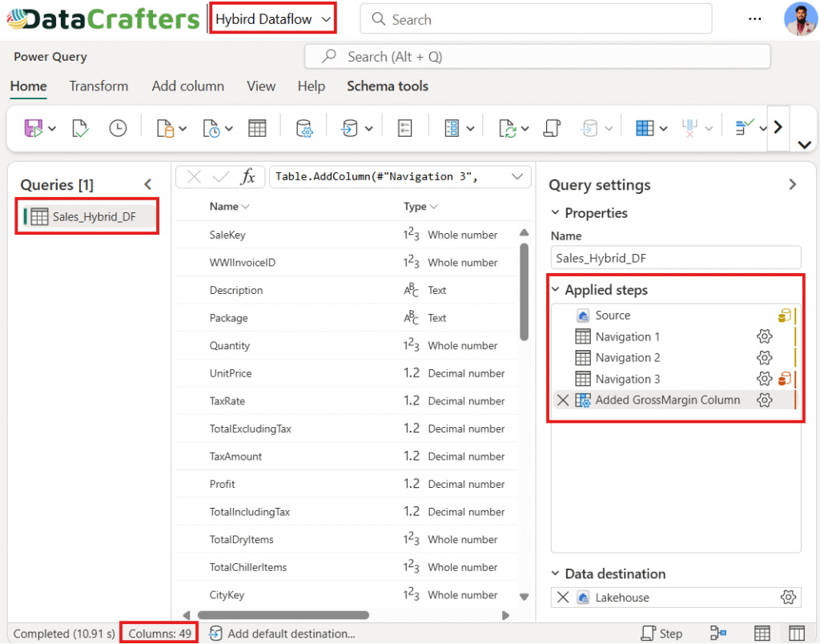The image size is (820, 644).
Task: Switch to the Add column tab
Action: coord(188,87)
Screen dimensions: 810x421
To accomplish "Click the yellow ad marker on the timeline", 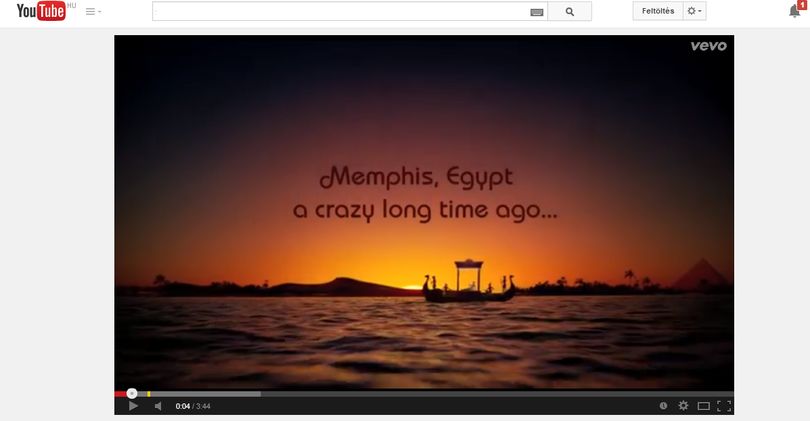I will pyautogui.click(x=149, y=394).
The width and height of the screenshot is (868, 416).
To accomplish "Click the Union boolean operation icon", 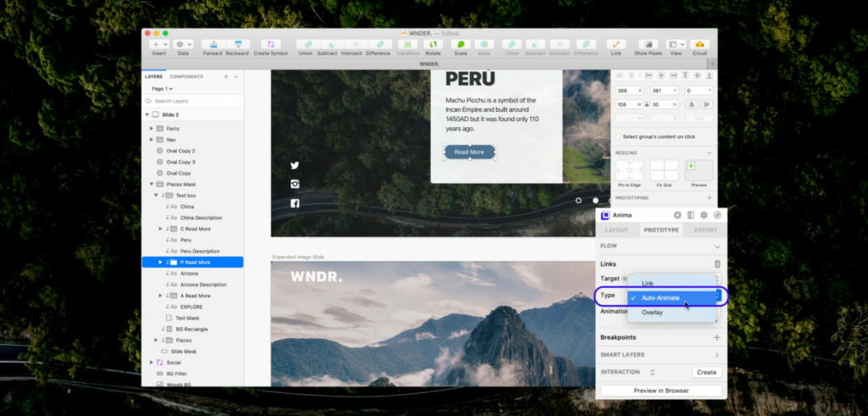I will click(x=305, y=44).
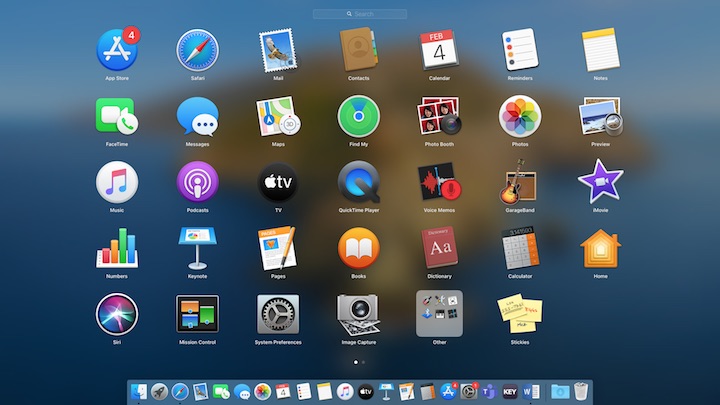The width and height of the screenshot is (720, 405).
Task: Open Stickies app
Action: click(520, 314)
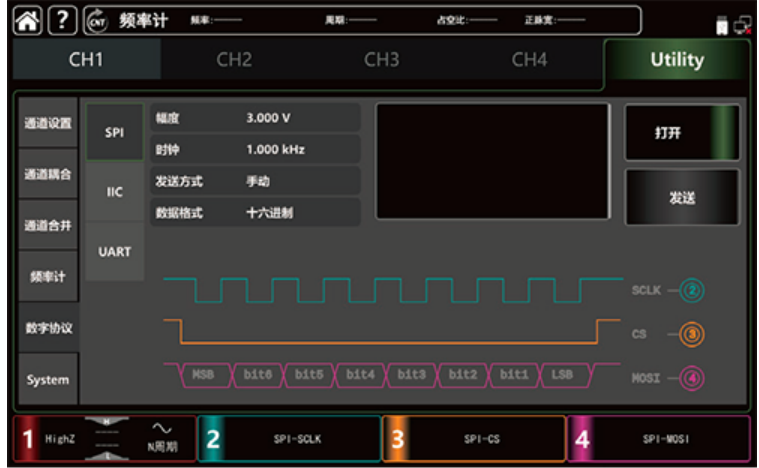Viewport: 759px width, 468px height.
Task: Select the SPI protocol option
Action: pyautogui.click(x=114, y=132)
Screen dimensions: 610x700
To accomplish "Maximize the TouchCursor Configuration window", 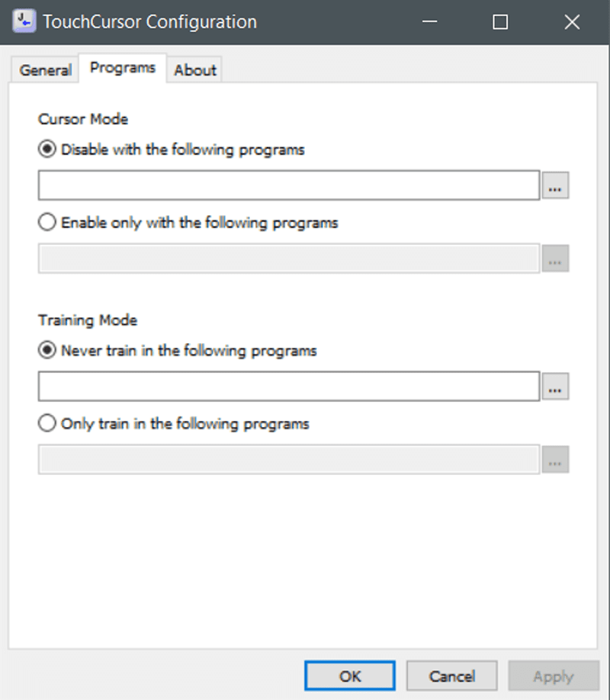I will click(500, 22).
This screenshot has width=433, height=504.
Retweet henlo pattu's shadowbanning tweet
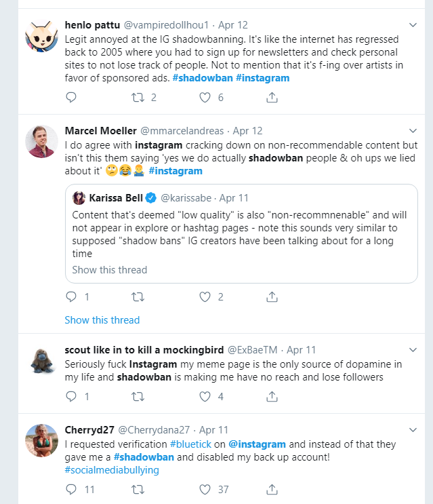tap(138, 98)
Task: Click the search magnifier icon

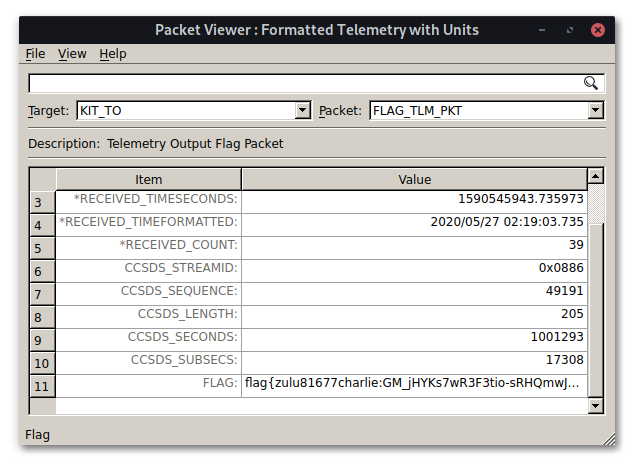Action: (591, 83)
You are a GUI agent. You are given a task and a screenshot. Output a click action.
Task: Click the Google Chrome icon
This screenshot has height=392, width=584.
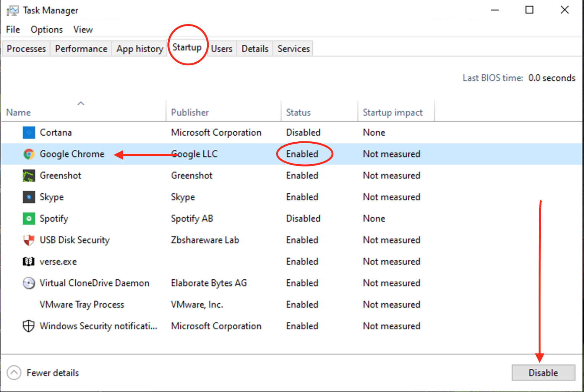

# # # # # # #

Please copy the lines exactly, beginning at the one containing "Task: Click the search magnifier icon" and ending at the last line of the records above, both included, with the pictures left out.

▸ **Response to the exercise**:
Task: Click the search magnifier icon

Action: (591, 83)
You are a GUI agent. You are given a task and a screenshot. Output a click action.
Task: Click the Google Chrome icon
This screenshot has height=392, width=584.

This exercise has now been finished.